Morphological and molecular-biological features of glioblastoma progression in tolerant and susceptible to hypoxia Wistar rats.

Hypoxia is a major pathogenetic factor in many cancers. Individual resistance to suboptimal oxygen availability is subject to broad variation and its possible role in tumorigenesis remains underexplored. This study aimed at specific characterization of glioblastoma progression in male tolerant and susceptible to hypoxia Wistar rats. Hypoxia resistance was assessed by gasping time measurement in an 11,500 m altitude-equivalent hypobaric decompression chamber. Based on the outcome, the animals were assigned to three groups termed 'tolerant to hypoxia' (n = 13), 'normal', and 'susceptible to hypoxia' (n = 24). The 'normal' group was excluded from subsequent experiments. One month later, the animals underwent inoculation with rat glioblastoma 101.8 followed by monitoring of survival, body weight dynamics and neurological symptoms. The animals were sacrificed on post-inoculation days 11 (subgroup 1) and 15 (subgroup 2). Relative vessels number, necrosis areas and Ki-67 index were assessed microscopically; tumor volumes were determined by 3D reconstruction from histological images; serum levels of HIF-1α, IL-1ß, and TNFα were determined by ELISA. None of the tolerant to hypoxia animals died of the disease during observation period, cf. 85% survival on day 11 and 55% survival on day 15 in the susceptible group.
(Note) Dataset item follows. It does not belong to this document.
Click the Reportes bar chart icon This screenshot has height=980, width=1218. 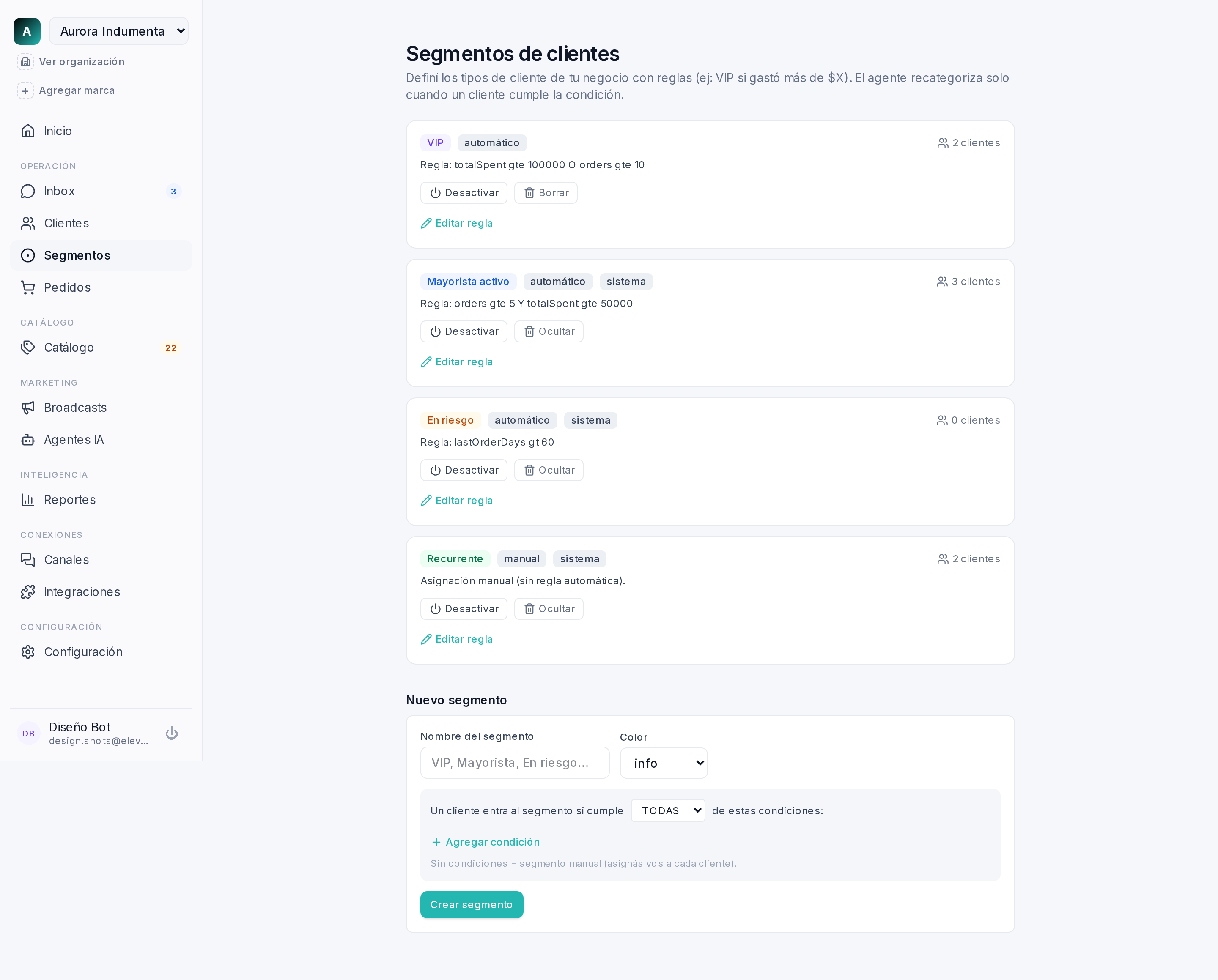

On day 11, proliferative activity of the tumors in the tolerant animals was higher compared with the susceptible group. On day 15, proliferative activity, necrosis area and volume of the tumors in the tolerant to hypoxia animals were higher compared with the susceptible group. ELISA revealed no dynamics in TNFα levels, elevated levels of IL-1ß in the susceptible animals on day 15 in comparison with day 11 and tolerant ones. Moreover, there were elevated levels of HIF-1α in the tolerant animals on day 15 in comparison with day 11. Thus, the proliferative activity of glioblastoma cells and the content of HIF-1α were higher in tolerant to hypoxia rats, but the mortality associated with the tumor process and IL-1ß level in them were lower than in susceptible animals. Specific features of glioblastoma 101.8 progression in tolerant and susceptible to hypoxia rats, including survival, tumor growth rates and IL-1ß level, can become the basis of new personalized approaches for cancer diseases treatment in accordance to individual hypoxia resistance.